Exercise directions
The expected output is every entry, repeated word for word.

Supplied material
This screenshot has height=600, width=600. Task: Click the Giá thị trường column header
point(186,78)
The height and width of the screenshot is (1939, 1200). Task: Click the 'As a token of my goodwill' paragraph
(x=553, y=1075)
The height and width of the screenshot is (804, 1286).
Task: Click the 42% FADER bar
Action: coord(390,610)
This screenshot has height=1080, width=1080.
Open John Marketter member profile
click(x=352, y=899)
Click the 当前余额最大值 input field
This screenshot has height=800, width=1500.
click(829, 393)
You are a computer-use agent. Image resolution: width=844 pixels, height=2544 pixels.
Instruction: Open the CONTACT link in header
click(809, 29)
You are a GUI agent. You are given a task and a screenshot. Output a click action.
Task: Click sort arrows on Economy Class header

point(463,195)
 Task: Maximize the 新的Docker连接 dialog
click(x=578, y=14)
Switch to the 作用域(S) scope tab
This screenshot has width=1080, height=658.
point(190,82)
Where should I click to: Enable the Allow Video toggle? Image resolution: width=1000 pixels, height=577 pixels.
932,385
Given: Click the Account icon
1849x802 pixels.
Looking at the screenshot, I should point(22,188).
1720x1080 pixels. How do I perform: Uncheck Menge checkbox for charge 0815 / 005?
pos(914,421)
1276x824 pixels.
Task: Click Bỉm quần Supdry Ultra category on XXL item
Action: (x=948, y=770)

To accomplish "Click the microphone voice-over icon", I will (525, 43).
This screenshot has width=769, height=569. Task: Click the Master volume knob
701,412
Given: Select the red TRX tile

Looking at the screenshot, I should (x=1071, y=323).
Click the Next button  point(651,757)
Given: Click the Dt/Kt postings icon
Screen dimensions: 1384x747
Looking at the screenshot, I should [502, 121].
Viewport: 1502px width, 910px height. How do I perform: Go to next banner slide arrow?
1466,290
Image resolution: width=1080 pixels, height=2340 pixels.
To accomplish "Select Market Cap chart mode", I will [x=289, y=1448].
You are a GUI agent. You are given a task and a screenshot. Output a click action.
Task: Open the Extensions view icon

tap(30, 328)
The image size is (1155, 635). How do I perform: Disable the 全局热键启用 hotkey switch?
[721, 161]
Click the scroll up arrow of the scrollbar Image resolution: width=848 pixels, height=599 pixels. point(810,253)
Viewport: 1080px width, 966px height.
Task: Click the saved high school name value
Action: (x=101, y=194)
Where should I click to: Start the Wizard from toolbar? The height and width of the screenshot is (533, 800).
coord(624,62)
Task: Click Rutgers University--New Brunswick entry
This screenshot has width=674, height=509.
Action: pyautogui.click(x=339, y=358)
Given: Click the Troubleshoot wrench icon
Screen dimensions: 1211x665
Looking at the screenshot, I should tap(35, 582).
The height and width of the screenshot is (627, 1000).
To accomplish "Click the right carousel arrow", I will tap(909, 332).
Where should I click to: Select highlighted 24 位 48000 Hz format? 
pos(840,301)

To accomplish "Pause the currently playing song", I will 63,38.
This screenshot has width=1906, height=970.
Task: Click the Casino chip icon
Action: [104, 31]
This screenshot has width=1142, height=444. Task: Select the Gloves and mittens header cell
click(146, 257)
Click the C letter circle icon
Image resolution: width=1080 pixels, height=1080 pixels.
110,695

Problem solution
This screenshot has height=600, width=600. Task: Click the Giá thị trường column header
point(186,78)
The height and width of the screenshot is (1939, 1200). Task: Click the 'As a token of my goodwill' paragraph
(x=553, y=1075)
The height and width of the screenshot is (804, 1286).
Task: Click the 42% FADER bar
Action: coord(390,610)
This screenshot has height=1080, width=1080.
Open John Marketter member profile
click(x=352, y=899)
Click the 当前余额最大值 input field
This screenshot has height=800, width=1500.
click(829, 393)
You are a computer-use agent. Image resolution: width=844 pixels, height=2544 pixels.
Instruction: Open the CONTACT link in header
click(809, 29)
You are a GUI agent. You are given a task and a screenshot. Output a click action.
Task: Click sort arrows on Economy Class header

point(463,195)
 Task: Maximize the 新的Docker连接 dialog
click(x=578, y=14)
Switch to the 作用域(S) scope tab
This screenshot has width=1080, height=658.
point(190,82)
Where should I click to: Enable the Allow Video toggle? Image resolution: width=1000 pixels, height=577 pixels.
932,385
Given: Click the Account icon
1849x802 pixels.
Looking at the screenshot, I should point(22,188).
1720x1080 pixels. How do I perform: Uncheck Menge checkbox for charge 0815 / 005?
pos(914,421)
1276x824 pixels.
Task: Click Bỉm quần Supdry Ultra category on XXL item
Action: (x=948, y=770)

To accomplish "Click the microphone voice-over icon", I will (525, 43).
This screenshot has width=769, height=569. Task: Click the Master volume knob
701,412
Given: Select the red TRX tile

Looking at the screenshot, I should (x=1071, y=323).
Click the Next button  point(651,757)
Given: Click the Dt/Kt postings icon
Screen dimensions: 1384x747
Looking at the screenshot, I should [502, 121].
Viewport: 1502px width, 910px height. How do I perform: Go to next banner slide arrow?
1466,290
Image resolution: width=1080 pixels, height=2340 pixels.
To accomplish "Select Market Cap chart mode", I will [x=289, y=1448].
You are a GUI agent. You are given a task and a screenshot. Output a click action.
Task: Open the Extensions view icon

tap(30, 328)
The image size is (1155, 635). How do I perform: Disable the 全局热键启用 hotkey switch?
[721, 161]
Click the scroll up arrow of the scrollbar Image resolution: width=848 pixels, height=599 pixels. point(810,253)
Viewport: 1080px width, 966px height.
Task: Click the saved high school name value
Action: (x=101, y=194)
Where should I click to: Start the Wizard from toolbar? The height and width of the screenshot is (533, 800).
coord(624,62)
Task: Click Rutgers University--New Brunswick entry
This screenshot has width=674, height=509.
Action: pyautogui.click(x=339, y=358)
Given: Click the Troubleshoot wrench icon
Screen dimensions: 1211x665
Looking at the screenshot, I should tap(35, 582).
The height and width of the screenshot is (627, 1000).
To accomplish "Click the right carousel arrow", I will tap(909, 332).
Where should I click to: Select highlighted 24 位 48000 Hz format? 
pos(840,301)

To accomplish "Pause the currently playing song", I will 63,38.
This screenshot has width=1906, height=970.
Task: Click the Casino chip icon
Action: [104, 31]
This screenshot has width=1142, height=444. Task: Select the Gloves and mittens header cell
click(146, 257)
Click the C letter circle icon
Image resolution: width=1080 pixels, height=1080 pixels.
110,695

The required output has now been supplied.